Our story begins in China where Professor Gesellius has finished his research on the uses of opium. On the day before his departure for home, he is told of an opium produced by Nung Chiang which, if treated in a special manner, produces terrific sensations. It also can destroy both mind and body. While visiting Nung Chiang's opium den, he is approached by a young lady in a rickshaw who pleads with him to rescue her from a horrible fate.
The professor had been observed talking to the young lady, and, as the professor follows the rickshaw, he, in turn, is being followed by Nung Chiang. The rickshaw takes the young lady to another opium den where the professor agrees to help her escape. The professor is held hostage in the opium den by Nung Chiang who tells him that he had been happily married until seventeen years ago when another European had an affair and impregnated Nung Chiang's wife. Nung Chiang kept the child, killed his wife and made the European a prisoner. He kept the European in a locked room and supplied him with opium until he was physically and mentally destroyed.
The young lady the professor had promised to help is Sin, the child of the illicit affair.
Late that night she bribes a guard and escapes from Nung Chiang's clutches with the professor. They board a ship sailing for Europe, but as the ship pulls away from the pier, Nung Chiang arrives and swears vengeance against the European.
When the professor and Sin arrive at the professor's house, his wife, Marie, refuses to greet or acknowledge Sin. Sin is later enrolled as a nurse in a teaching hospital. At his college, the professor is greeted by Dr. Richard Armstrong (Conrad Veidt), the professor's assistant whom the professor greets warmly calling him his favorite student.
While Professor Gesellius was in China researching opium, his wife was having an affair with Dr. Armstrong. That evening, the professor is preparing a lecture on "Happiness." His wife slips out of the house and meets her lover, Dr. Armstrong, in the garden.
The next morning as the professor is on his way to give his lecture, Nung Chiang is among the spectators at the the college. After he has given his lecture on the evils of opium, he is greeted by a disheveled figure while leaving the campus who is the long lost Richard Armstrong who had disappeared in China seventeen years before.
Richard Armstrong is the father of the professor assistant, Dr. Richard Armstrong. The professor takes the senior Armstrong, who is a drug addict, to his sanitarium for treatment. When the senior Armstrong asks the professor about his son, the professor answers, "Your son is my pride and joy."
While being admitted into the sanitarium, the senior Armstrong recognizes Sin as his daughter! The film comes to a tragic ending which encompasses all of the characters.

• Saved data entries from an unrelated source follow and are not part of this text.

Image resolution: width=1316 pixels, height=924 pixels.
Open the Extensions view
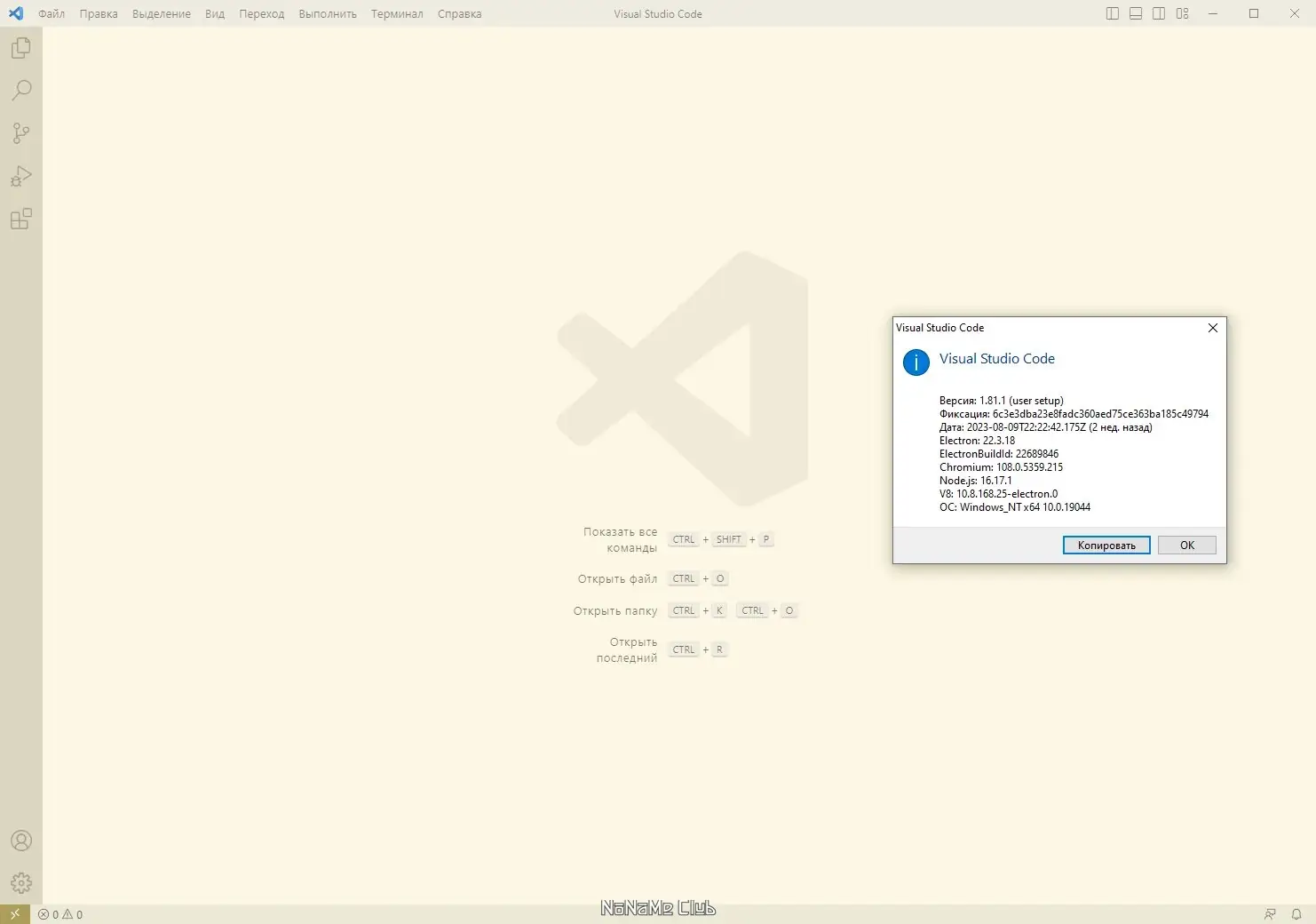[x=20, y=219]
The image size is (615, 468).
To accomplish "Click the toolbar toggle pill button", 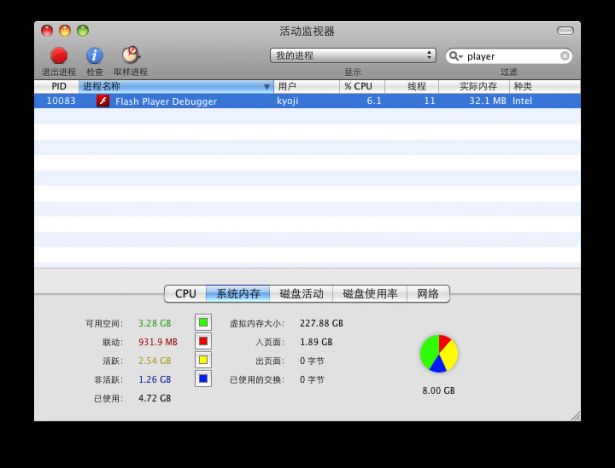I will click(565, 31).
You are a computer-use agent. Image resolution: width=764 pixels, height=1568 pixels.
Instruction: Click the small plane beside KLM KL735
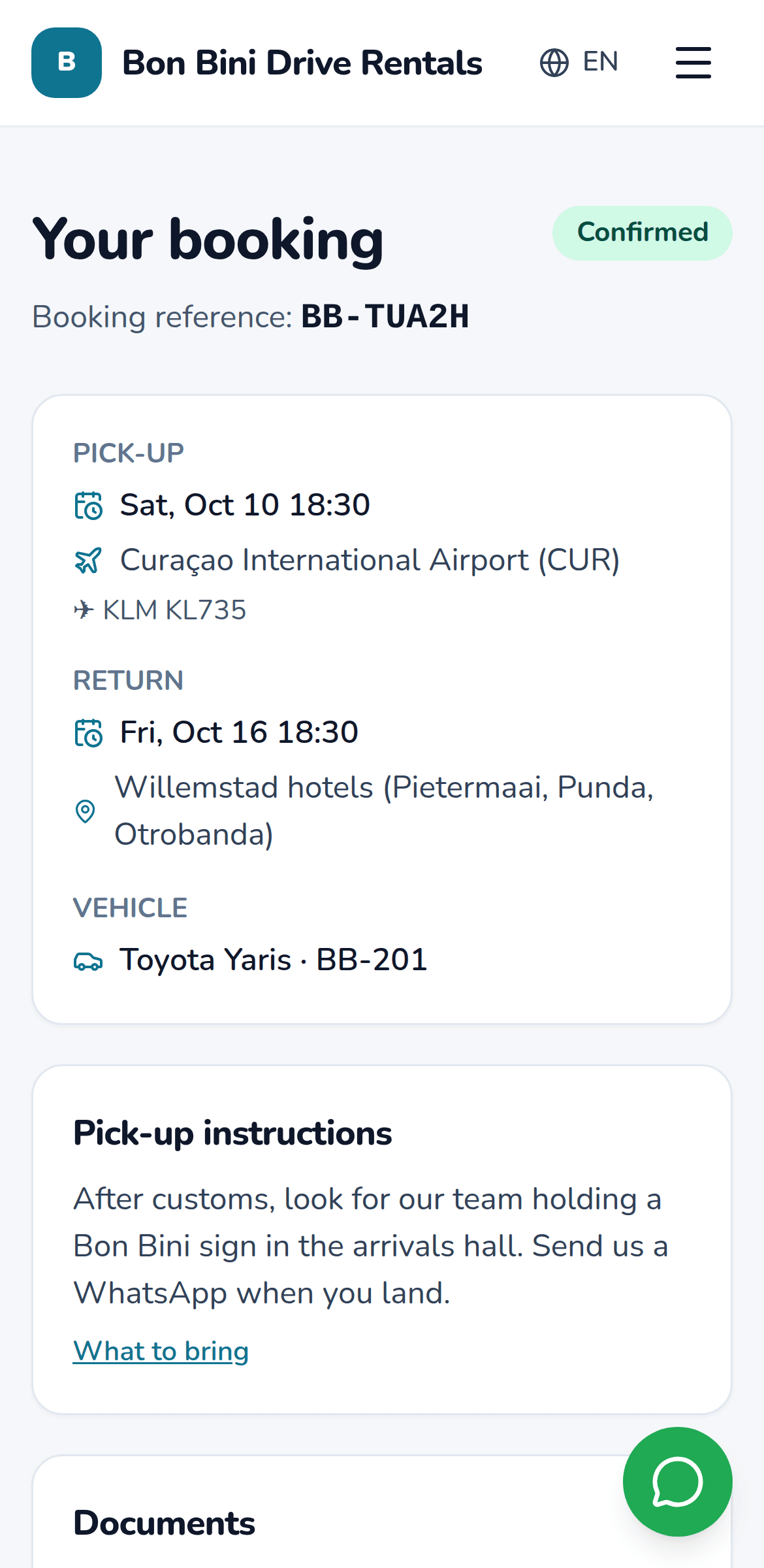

Werner Krauss (1884-1959) was a star of the stage and screen when he appeared in Opium. From his film debut in 1916 until the advent of talkies Krauss made no fewer than 104 movies and he emerged as one of the outstanding interpreters of expressionist cinema. To the American audiences he is primarily remembered as the malignant Dr Caligari in Robert Wiene's outstanding film. He can also be seen in Jean Renoir's silent film Nana.
Many of the directors and actors departed Germany when the Nazis came into power. Krauss remained, and in 1933 he was made Vice-President of the Reichstheatkammer. In the anti-Semitic movie "Jud Suss" (1940) a cinematic curtain-raiser for the holocaust he played a half-a-dozen Jewish parts in the film. His portrayal of grotesque 'Semitic' characters was a macabre testimony to his professionalism. Quite a contrast from Conrad Veidt.
As a result of the film Krauss did not act again until several years after the war. Robert Dinesen born in Denmark (1874-1972) sometimes credited as Robert Reinert, was a director, actor, and writer during his career during the silent era. Directed his last film in 1929.